Fraction to Decimal Reference
These are the most common fractions you will encounter. Memorising a few of them makes it much faster to check whether a calculator answer looks right.
| Fraction | Decimal | Percentage |
|---|
| 1/2 | 0.5 | 50% |
| 1/3 | 0.333... | 33.3% |
| 2/3 | 0.666... | 66.7% |
| 1/4 | 0.25 | 25% |
| 3/4 | 0.75 | 75% |
| 1/5 | 0.2 | 20% |
| 3/5 | 0.6 | 60% |
| 1/6 | 0.1666... | 16.7% |
| 1/8 | 0.125 | 12.5% |
| 1/10 | 0.1 | 10% |
Fractions like 1/3 and 1/6 produce repeating decimals, which is why those are often easier to leave as fractions rather than converting to decimal form in calculations.
Common Mistakes to Avoid
Most fraction errors come from a small set of habits. Watch out for these:
- Adding the denominators. When you add 1/3 + 1/4, the answer is not 2/7. The denominators are not terms to add — they describe the size of the pieces. The denominator in the answer comes from finding a common base.
- Skipping the common denominator step. You must convert both fractions to the same denominator before adding or subtracting. Even one step skipped gives a wrong answer.
- Flipping the first fraction when dividing. The rule is to flip the second fraction (the divisor), not the first. 3/4 / 2/5 means flip 2/5 to get 5/2, then multiply: 3/4 x 5/2 = 15/8.
- Leaving the answer unsimplified. 6/8 and 3/4 are equal, but 3/4 is the expected form. Always check the GCF of your numerator and denominator.
- Forgetting the negative sign. With negative fractions, track the sign separately. A fraction is negative if either the numerator or denominator is negative — but not if both are (negative over negative is positive).
- Multiplying when you meant to divide. The two operations feel similar because division becomes multiplication after the flip. Double-check which operation the problem asks for before you start.
Where Fractions Show Up in Real Life
Fractions are not just classroom exercises — they appear in practical situations all the time.

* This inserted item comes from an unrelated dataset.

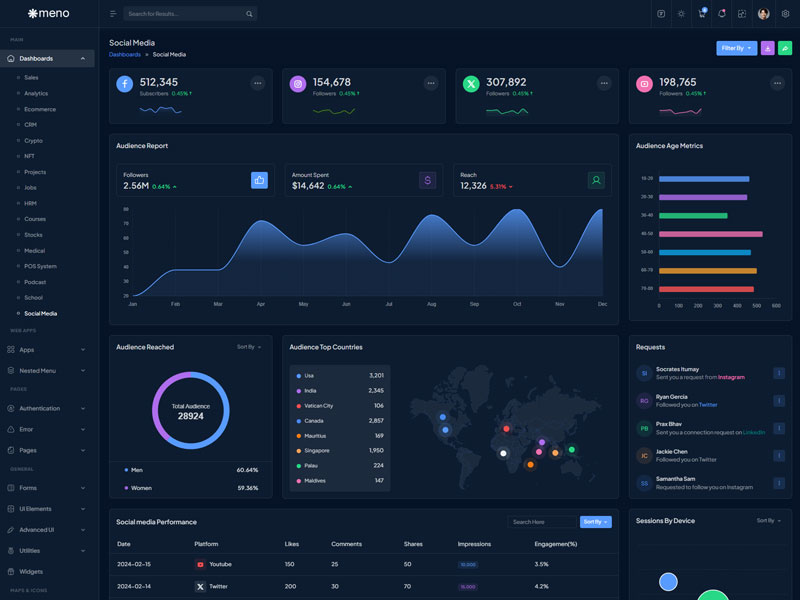Image resolution: width=800 pixels, height=600 pixels.
Task: Click the thumbs-up Followers icon
Action: (259, 180)
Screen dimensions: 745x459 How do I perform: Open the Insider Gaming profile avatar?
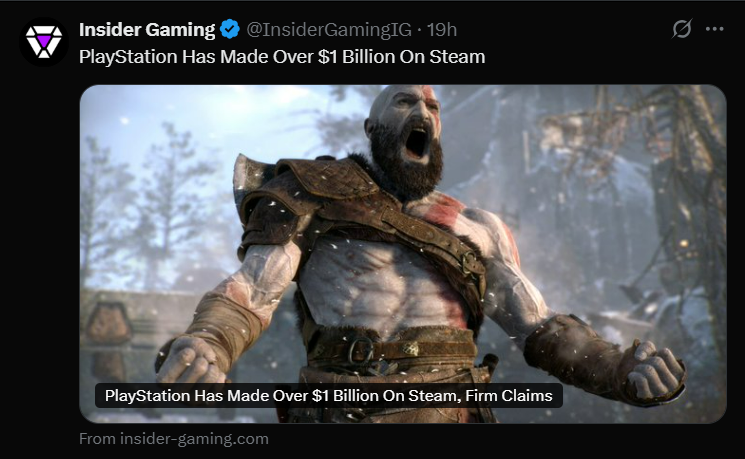[x=44, y=42]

- Cooking and baking: Recipes almost always use fractions. If a recipe calls for 3/4 cup of flour and you want to make half the batch, you need 3/4 x 1/2 = 3/8 cup.

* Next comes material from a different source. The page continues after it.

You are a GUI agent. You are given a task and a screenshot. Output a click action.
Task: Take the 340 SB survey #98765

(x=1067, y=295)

- Home improvement: Measuring wood, tile, or fabric requires fractions. Cutting a 2 and 3/8 inch piece from a 5 and 1/4 inch board means subtracting mixed numbers.
- Finance: Interest rates, discounts, and tax rates are often expressed as fractions. A 1/4 percent change in a mortgage rate on a large loan translates to real money.
- Time management: Scheduling often involves fractions of an hour. A 45-minute meeting is 3/4 of an hour. If you have three such meetings, that is 3 x 3/4 = 9/4 = 2 and 1/4 hours.
- Probability: The chance of rolling a 3 on a standard die is 1/6. Two such rolls land on 3 with probability 1/6 x 1/6 = 1/36.
- Music: Time signatures in music are fractions. A 3/4 time signature means 3 quarter-note beats per measure, which is why a waltz has that distinctive three-count feel.
Once you are comfortable with the mechanics, fractions become a natural tool for any problem that involves parts of a whole. The calculator above is here when the arithmetic gets tedious, but understanding the steps means you can catch an unexpected answer and investigate why it happened.